The trend seemed to get its start during the dot com boom of the 1990s. Hip, fledgling technology companies took an approach to motivating employees that would have never been considered just a generation before. There were pool tables in the conference room, beer in the refrigerator, and ice cream sundae bars every afternoon. It was all part of creating a fun corporate culture that would entice talented young workers not only to remain with the company, but to stay fresh and creative. Much of Corporate America turned up their noses at the practice, but as start-ups like Google and Yahoo grew into multi-billion dollar powerhouses, even the stuffiest of businessmen sat up and took notice.
These days, a “fun workplace” isn’t so unusual anymore. Ask the likes of Zappos, Southwest Airlines, or Patagonia, and they will tell you the practice plays a significant role in helping keep employees happy. And happy employees stick around, reducing costs of recruiting, hiring and onboarding. Workplace fun also creates the kind of culture in which employees feel driven to do their best work. That positive feeling will extend beyond the workplace, as employees also feel driven to promote the great qualities of their employer to anyone that will listen, including potential future employees and customers. Talk about return on investment!

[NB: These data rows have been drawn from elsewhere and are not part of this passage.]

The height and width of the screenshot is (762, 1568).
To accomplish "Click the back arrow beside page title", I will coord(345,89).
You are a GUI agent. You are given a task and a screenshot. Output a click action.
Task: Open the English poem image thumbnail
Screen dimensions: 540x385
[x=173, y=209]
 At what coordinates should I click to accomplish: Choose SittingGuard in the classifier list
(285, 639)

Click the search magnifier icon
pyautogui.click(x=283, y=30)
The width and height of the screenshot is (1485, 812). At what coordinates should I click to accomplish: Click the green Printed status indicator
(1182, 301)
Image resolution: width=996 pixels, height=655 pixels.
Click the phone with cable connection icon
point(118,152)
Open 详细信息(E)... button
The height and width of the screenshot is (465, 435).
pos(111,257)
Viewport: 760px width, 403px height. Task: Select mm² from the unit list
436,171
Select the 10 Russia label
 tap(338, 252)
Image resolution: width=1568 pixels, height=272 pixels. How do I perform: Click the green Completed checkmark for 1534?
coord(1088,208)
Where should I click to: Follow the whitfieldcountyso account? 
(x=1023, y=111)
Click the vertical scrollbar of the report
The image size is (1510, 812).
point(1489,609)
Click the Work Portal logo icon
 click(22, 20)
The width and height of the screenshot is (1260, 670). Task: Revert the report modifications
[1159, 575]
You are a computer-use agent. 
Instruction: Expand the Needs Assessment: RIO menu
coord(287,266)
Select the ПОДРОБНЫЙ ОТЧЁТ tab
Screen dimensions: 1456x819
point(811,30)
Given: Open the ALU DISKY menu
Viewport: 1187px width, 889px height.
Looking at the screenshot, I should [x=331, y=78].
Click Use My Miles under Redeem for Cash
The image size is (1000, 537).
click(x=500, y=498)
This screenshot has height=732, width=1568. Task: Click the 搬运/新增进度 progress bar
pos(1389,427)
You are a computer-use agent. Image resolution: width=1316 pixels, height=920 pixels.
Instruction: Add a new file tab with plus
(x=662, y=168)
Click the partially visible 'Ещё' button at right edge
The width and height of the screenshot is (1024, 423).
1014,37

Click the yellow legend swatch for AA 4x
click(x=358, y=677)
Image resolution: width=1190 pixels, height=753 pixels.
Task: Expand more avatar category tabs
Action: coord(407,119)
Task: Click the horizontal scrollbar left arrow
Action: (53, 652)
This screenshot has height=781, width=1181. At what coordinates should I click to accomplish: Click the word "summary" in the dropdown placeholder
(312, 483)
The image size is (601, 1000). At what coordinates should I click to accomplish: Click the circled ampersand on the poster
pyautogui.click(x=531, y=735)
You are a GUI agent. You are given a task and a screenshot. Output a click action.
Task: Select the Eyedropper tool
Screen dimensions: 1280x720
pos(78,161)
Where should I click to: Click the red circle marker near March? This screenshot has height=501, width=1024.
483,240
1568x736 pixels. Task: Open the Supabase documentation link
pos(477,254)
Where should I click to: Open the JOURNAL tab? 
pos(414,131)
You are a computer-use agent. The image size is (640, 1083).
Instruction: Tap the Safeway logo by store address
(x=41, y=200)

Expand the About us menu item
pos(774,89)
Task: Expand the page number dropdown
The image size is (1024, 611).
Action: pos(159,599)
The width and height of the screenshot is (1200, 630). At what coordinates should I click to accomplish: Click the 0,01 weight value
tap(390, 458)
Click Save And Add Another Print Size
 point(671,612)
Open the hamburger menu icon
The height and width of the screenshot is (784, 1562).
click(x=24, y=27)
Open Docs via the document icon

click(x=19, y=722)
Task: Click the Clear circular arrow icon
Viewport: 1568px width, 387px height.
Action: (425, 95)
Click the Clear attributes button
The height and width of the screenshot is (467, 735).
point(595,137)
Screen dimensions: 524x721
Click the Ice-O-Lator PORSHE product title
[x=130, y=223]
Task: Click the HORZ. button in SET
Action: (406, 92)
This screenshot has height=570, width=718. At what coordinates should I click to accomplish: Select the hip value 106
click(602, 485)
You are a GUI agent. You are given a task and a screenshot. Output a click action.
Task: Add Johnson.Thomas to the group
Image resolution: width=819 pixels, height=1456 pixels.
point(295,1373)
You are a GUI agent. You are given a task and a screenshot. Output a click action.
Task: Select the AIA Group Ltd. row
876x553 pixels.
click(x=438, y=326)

There will always be nay-sayers who believe that a fun workplace atmosphere leads to employees wasting their time. After all, people should be working at work, not having fun, they argue. When allowed to take a few minutes out of their busy day to laugh, play, or engage in some other stress-busting activity, employees will return to the job refreshed, recharged, and ready to perform. Besides, not all aspects of a fun corporate culture actually take place in the workplace. Many companies sponsor after-hours fun activities, like trips to a baseball game, concert, or bowling alley. Employees and their spouses/partners can gather at a local restaurant to enjoy some fun and fellowship. And quirky activities like trapeze lessons will prove more effective than many sanctioned corporate team-building courses, as workers learn to appreciate their strengths and weaknesses and to laugh at themselves and each other.
The bottom line is that a fun atmosphere boosts productivity and morale and leads to a more committed workforce. Even if a major “fun culture” initiative isn’t possible for your company, you can start small by rewarding team members with pizza or root beer floats for meeting a pre-determined goal. You may also wish to consider sponsoring a fun outing, like bowling or paintball, to help employees see each other – and your company – in a different light.